In broader metaphysical practice, lapis is said to encourage self-expression, emotional honesty, and the release of repressed emotions. People use it during journaling sessions, carry it during difficult conversations, or keep it on a desk while studying, since it’s traditionally linked to intellectual ability and the desire for knowledge. These are belief-based practices rather than clinically validated ones, but they have a long cultural history.

Lapis Lazuli as an Art Pigment

Before synthetic alternatives existed, lapis lazuli was the only source of true ultramarine blue. During the 17th century, this pigment was more expensive than gold. Renaissance and Baroque painters reserved it for the most important elements of a composition, often the robes of the Virgin Mary.

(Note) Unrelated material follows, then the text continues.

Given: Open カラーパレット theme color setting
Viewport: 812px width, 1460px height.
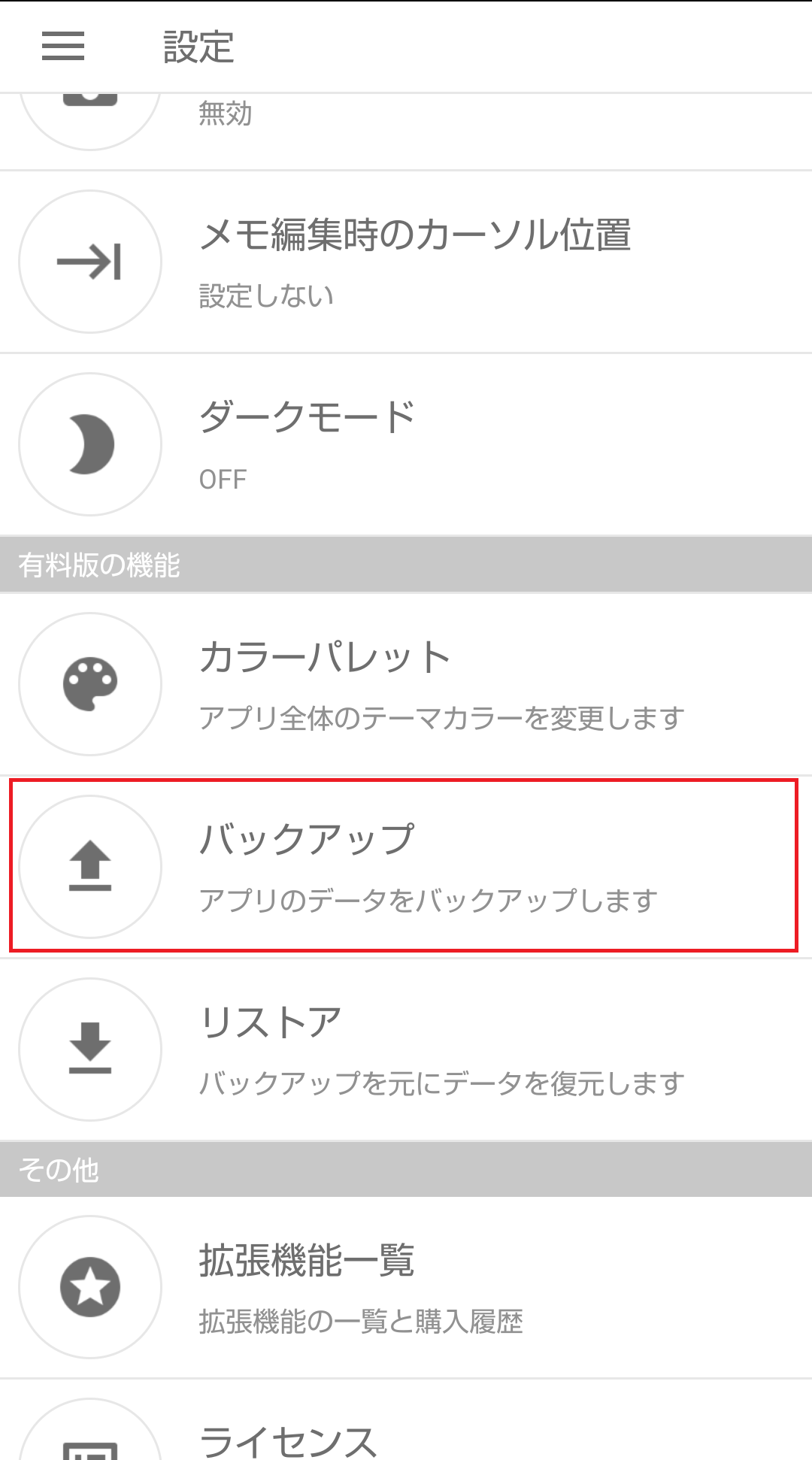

The traditional extraction process, called “pastello extraction,” was laborious. Artists ground lapis lazuli into a fine powder, sometimes heating the stone first to make grinding easier. They then kneaded the powder into a paste made of resin, beeswax, and oil, forming a fist-sized ball. After sitting for a week or two, the ball was worked under water with kneading motions. The ultramarine pigment released into the water, while mineral impurities stayed trapped in the paste. Some historical recipes even specified that the pigment should be washed out “by the hands of a young girl,” reflecting how much ritual surrounded the process. Without the heating step, extraction was significantly more difficult.

Today, you can still buy genuine lapis lazuli pigment from specialty art suppliers. It’s used in oil painting, egg tempera, and watercolor by artists who value its subtle warmth and granular texture, qualities that synthetic ultramarine doesn’t perfectly replicate. If you’re interested in trying it, look for pigment-grade lapis powder and mix it with your preferred binder. Expect to pay significantly more than you would for synthetic blue.

Cleaning and Caring for Lapis

Lapis lazuli requires gentler care than most gemstones. The Gemological Institute of America recommends avoiding ultrasonic cleaners and steam cleaners entirely. The stone’s moderate hardness, potential wax or oil treatments, and sensitivity to heat and chemicals make both methods risky.

The safest cleaning method is a soft, damp cloth. Wipe the surface gently, then dry it immediately. Avoid soaking lapis in water for extended periods. Keep it away from household chemicals, perfume, hairspray, and any solvent, including acetone and denatured alcohol, which can strip dye or dissolve wax sealants.

Store lapis separately from harder stones like quartz, topaz, or sapphire, which can scratch it. A soft pouch or a lined compartment in a jewelry box works well. If you notice your lapis looking duller over time, a jeweler who works with softer stones can repolish and re-treat it, though this is a sign the original wax or oil treatment is wearing off rather than any damage to the stone itself.